:: PROBLEM DESCRIPTION ::
Write the data out again exactly and in full.

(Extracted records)
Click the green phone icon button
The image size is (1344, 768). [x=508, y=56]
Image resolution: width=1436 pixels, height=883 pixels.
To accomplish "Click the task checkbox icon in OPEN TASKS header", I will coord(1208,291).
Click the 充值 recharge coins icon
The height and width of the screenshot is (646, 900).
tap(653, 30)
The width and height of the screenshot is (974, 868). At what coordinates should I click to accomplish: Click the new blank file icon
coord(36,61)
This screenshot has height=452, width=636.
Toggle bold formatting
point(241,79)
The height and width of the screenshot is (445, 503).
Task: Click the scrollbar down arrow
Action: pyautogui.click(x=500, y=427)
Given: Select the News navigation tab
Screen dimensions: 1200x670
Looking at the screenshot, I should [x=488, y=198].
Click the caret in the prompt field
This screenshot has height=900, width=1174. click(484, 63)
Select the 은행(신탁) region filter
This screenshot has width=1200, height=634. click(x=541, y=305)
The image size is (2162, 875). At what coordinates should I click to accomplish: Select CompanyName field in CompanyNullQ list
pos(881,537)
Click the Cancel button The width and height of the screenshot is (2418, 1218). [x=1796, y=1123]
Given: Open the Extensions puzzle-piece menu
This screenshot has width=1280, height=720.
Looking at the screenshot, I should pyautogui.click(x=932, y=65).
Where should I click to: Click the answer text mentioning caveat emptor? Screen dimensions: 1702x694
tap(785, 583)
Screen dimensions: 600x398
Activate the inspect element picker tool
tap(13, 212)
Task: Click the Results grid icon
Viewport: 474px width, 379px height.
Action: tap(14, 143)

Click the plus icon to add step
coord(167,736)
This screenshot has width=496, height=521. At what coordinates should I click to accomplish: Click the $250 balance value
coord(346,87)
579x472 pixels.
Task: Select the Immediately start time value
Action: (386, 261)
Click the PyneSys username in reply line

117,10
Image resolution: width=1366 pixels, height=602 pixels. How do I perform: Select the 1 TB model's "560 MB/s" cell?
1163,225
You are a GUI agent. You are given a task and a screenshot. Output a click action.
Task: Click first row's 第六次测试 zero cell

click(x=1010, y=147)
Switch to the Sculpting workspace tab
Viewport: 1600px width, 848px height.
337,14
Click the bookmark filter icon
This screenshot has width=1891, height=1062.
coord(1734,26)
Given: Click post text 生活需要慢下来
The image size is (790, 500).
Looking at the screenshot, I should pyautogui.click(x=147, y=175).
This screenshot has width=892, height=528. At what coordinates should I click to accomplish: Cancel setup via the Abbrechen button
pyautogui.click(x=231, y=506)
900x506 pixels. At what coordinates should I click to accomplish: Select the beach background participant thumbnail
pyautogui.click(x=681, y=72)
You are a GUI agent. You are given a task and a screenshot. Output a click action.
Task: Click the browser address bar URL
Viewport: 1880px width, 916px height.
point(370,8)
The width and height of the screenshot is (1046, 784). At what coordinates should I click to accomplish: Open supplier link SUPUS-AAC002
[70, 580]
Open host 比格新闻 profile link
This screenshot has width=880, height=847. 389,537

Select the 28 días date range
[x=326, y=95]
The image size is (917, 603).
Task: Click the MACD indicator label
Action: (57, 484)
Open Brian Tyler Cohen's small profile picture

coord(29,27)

:: RESPONSE ::
Click the green phone icon button
The image size is (1344, 768). [x=508, y=56]
Image resolution: width=1436 pixels, height=883 pixels.
To accomplish "Click the task checkbox icon in OPEN TASKS header", I will coord(1208,291).
Click the 充值 recharge coins icon
The height and width of the screenshot is (646, 900).
tap(653, 30)
The width and height of the screenshot is (974, 868). At what coordinates should I click to accomplish: Click the new blank file icon
coord(36,61)
This screenshot has height=452, width=636.
Toggle bold formatting
point(241,79)
The height and width of the screenshot is (445, 503).
Task: Click the scrollbar down arrow
Action: pyautogui.click(x=500, y=427)
Given: Select the News navigation tab
Screen dimensions: 1200x670
Looking at the screenshot, I should [x=488, y=198].
Click the caret in the prompt field
This screenshot has height=900, width=1174. click(484, 63)
Select the 은행(신탁) region filter
This screenshot has width=1200, height=634. click(x=541, y=305)
The image size is (2162, 875). At what coordinates should I click to accomplish: Select CompanyName field in CompanyNullQ list
pos(881,537)
Click the Cancel button The width and height of the screenshot is (2418, 1218). [x=1796, y=1123]
Given: Open the Extensions puzzle-piece menu
This screenshot has width=1280, height=720.
Looking at the screenshot, I should pyautogui.click(x=932, y=65).
Where should I click to: Click the answer text mentioning caveat emptor? Screen dimensions: 1702x694
tap(785, 583)
Screen dimensions: 600x398
Activate the inspect element picker tool
tap(13, 212)
Task: Click the Results grid icon
Viewport: 474px width, 379px height.
Action: tap(14, 143)

Click the plus icon to add step
coord(167,736)
This screenshot has width=496, height=521. At what coordinates should I click to accomplish: Click the $250 balance value
coord(346,87)
579x472 pixels.
Task: Select the Immediately start time value
Action: (386, 261)
Click the PyneSys username in reply line

117,10
Image resolution: width=1366 pixels, height=602 pixels. How do I perform: Select the 1 TB model's "560 MB/s" cell?
1163,225
You are a GUI agent. You are given a task and a screenshot. Output a click action.
Task: Click first row's 第六次测试 zero cell

click(x=1010, y=147)
Switch to the Sculpting workspace tab
Viewport: 1600px width, 848px height.
337,14
Click the bookmark filter icon
This screenshot has width=1891, height=1062.
coord(1734,26)
Given: Click post text 生活需要慢下来
The image size is (790, 500).
Looking at the screenshot, I should pyautogui.click(x=147, y=175).
This screenshot has width=892, height=528. At what coordinates should I click to accomplish: Cancel setup via the Abbrechen button
pyautogui.click(x=231, y=506)
900x506 pixels. At what coordinates should I click to accomplish: Select the beach background participant thumbnail
pyautogui.click(x=681, y=72)
You are a GUI agent. You are given a task and a screenshot. Output a click action.
Task: Click the browser address bar URL
Viewport: 1880px width, 916px height.
point(370,8)
The width and height of the screenshot is (1046, 784). At what coordinates should I click to accomplish: Open supplier link SUPUS-AAC002
[70, 580]
Open host 比格新闻 profile link
This screenshot has width=880, height=847. 389,537

Select the 28 días date range
[x=326, y=95]
The image size is (917, 603).
Task: Click the MACD indicator label
Action: (57, 484)
Open Brian Tyler Cohen's small profile picture

coord(29,27)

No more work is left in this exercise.